I have taken on a franchise and have several ideas on how to improve the business. My franchisor is fairly controlling, however, and isn’t very keen. How do I persuade him that my ideas will work, or do I just have to accept the situation?
It is a good thing that for most franchise systems, this situation is not likely to arise – unless as a new owner of a franchise business you have a very short memory. It would be a case of ‘short memory’ because it is highly likely that the owner of the brand said at the outset, “I don’t want somebody joining the system who wants to change it from day one.”
While some may regard that statement as a sign of inflexibility or lack of entrepreneurial spirit, the truth is, it is usually a pragmatic reflection of what everyone in the system wants.
Franchise networks need the ability to change and, like every good business, the ability to innovate and evolve. But they do not cope well with a lot of individual ideas being thrust about. This is more likely to lead to a wasteful distraction of resources than a profitable redeployment. As such they are opposed not only by the brand owner but commonly most of the franchise owners as well.

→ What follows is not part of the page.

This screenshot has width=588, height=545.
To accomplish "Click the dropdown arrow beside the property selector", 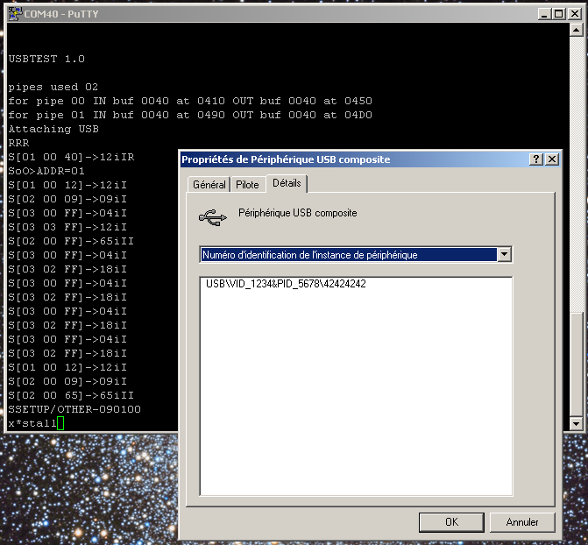I will [x=504, y=255].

Most good systems have a multi-faceted internal communication process which allows for feedback from franchise owners to the brand headquarters – often via a franchise advisory council (FAC) or similar group; sometimes via a ‘high achievers’ franchisee group. These are the channels through which ideas and innovative proposals are filtered – so that they get the benefit of the collective experience and understanding of the broader group, rather than that of the new entrant alone.
The good news is that positive, constructive ideas which get the nod will then often be implemented by the franchisor through a company owned outlet. This provides opportunity for ‘testbed’ implementation without the need for costly adoption across the whole network.
So the short answer to the question may well be that influencing your franchisee colleagues may well be the quickest route to having your good ideas implemented by the franchisor. You may regard that as an unnecessarily cautious approach; but you might also find that it ultimately saves you time and money.